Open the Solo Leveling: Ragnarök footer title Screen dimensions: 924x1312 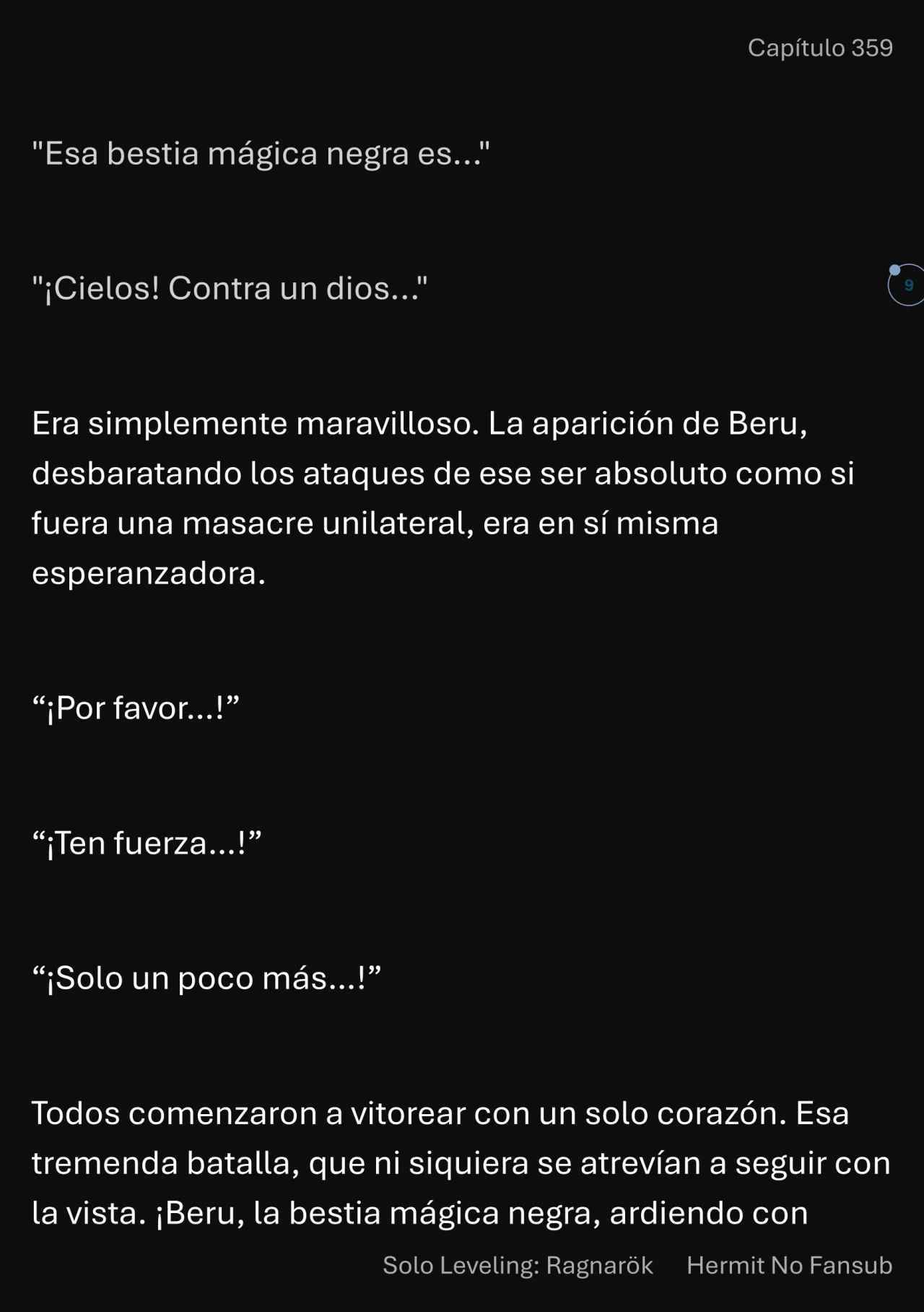518,1265
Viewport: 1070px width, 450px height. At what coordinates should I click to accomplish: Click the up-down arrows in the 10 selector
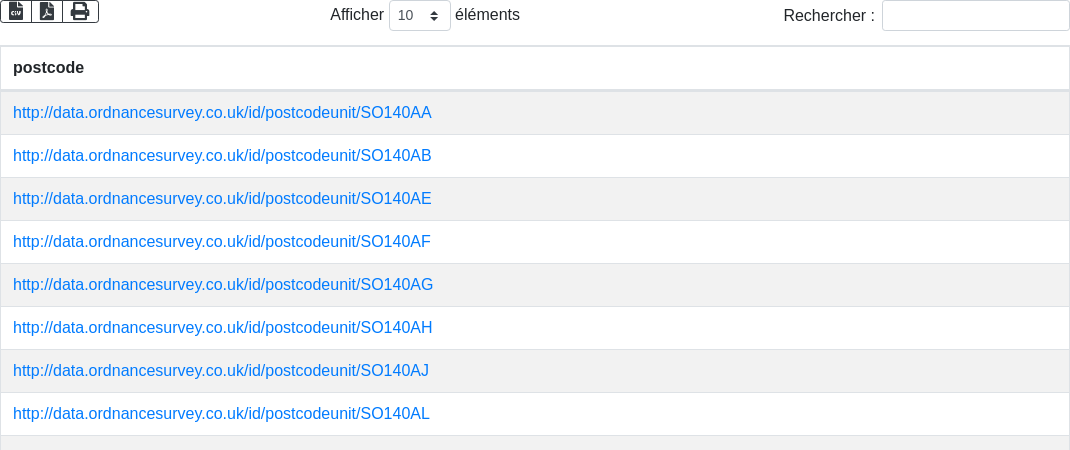tap(433, 16)
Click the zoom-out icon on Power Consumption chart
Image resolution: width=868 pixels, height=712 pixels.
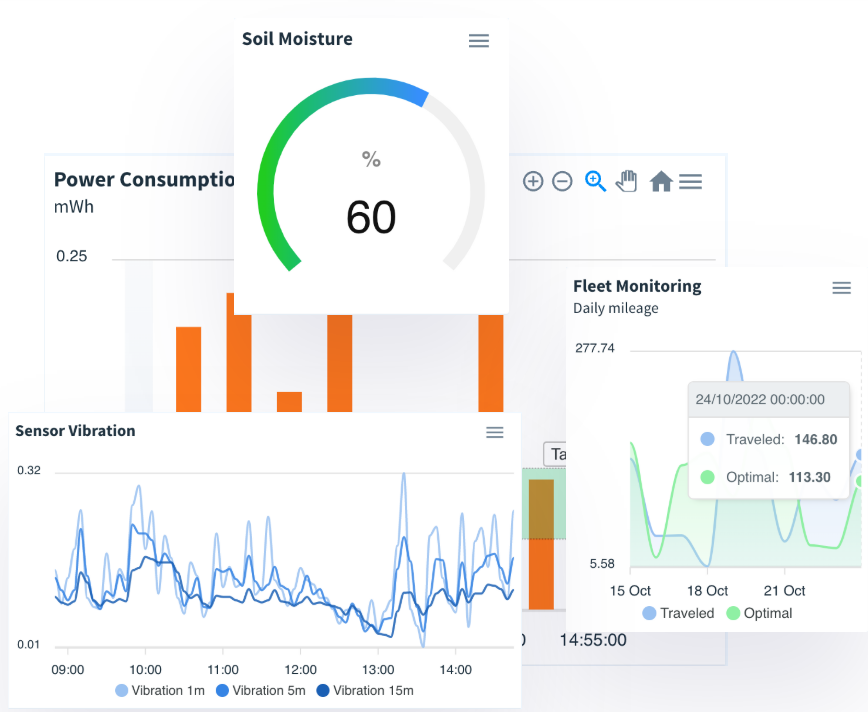click(x=562, y=181)
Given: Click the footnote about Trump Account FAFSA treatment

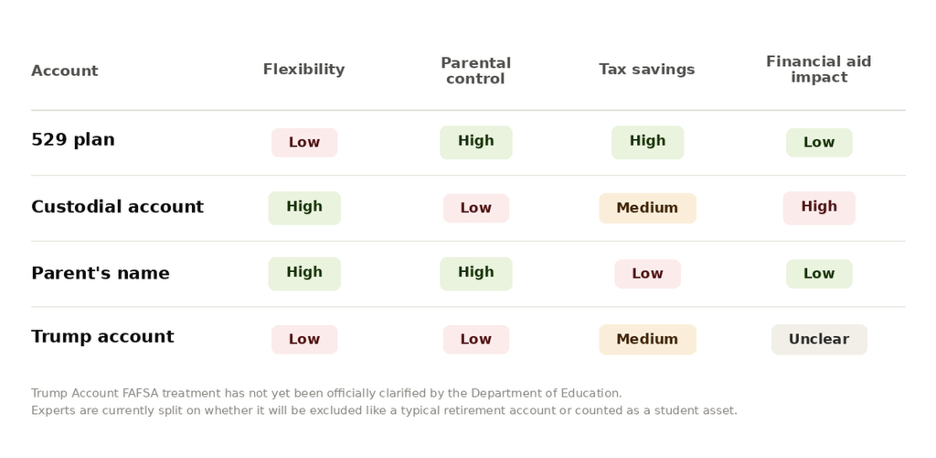Looking at the screenshot, I should [x=384, y=402].
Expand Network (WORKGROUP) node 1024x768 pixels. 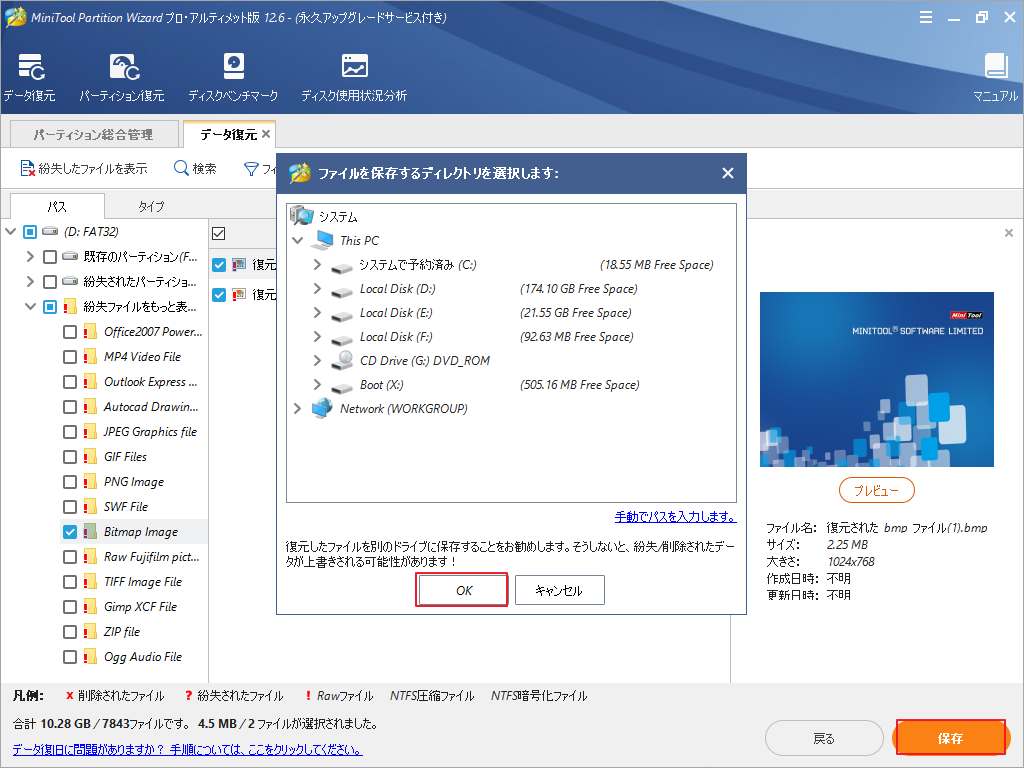point(296,408)
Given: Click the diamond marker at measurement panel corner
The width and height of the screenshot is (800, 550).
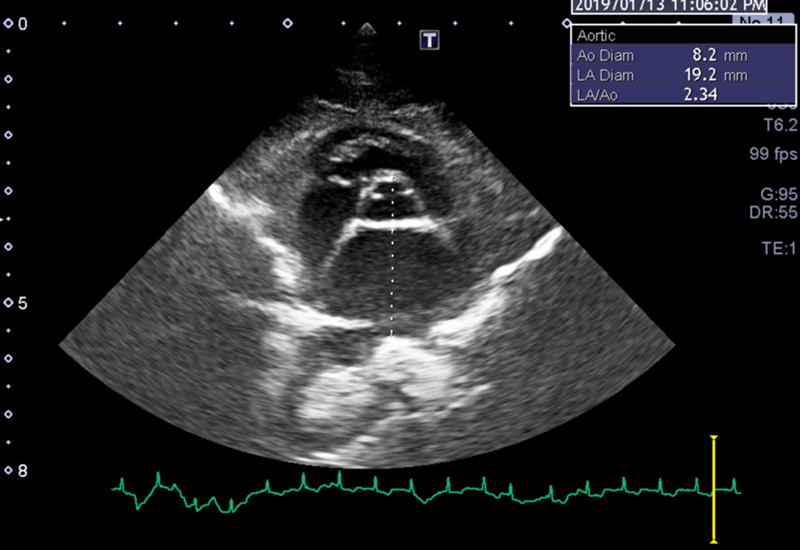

.....

- _Assignment_
Take the line containing "Given: Click the diamond" through the last line of the material and retype exactly those lines, both ends included, with no pictures.

- _Output for this exercise_
Given: Click the diamond marker at measurement panel corner
The width and height of the screenshot is (800, 550).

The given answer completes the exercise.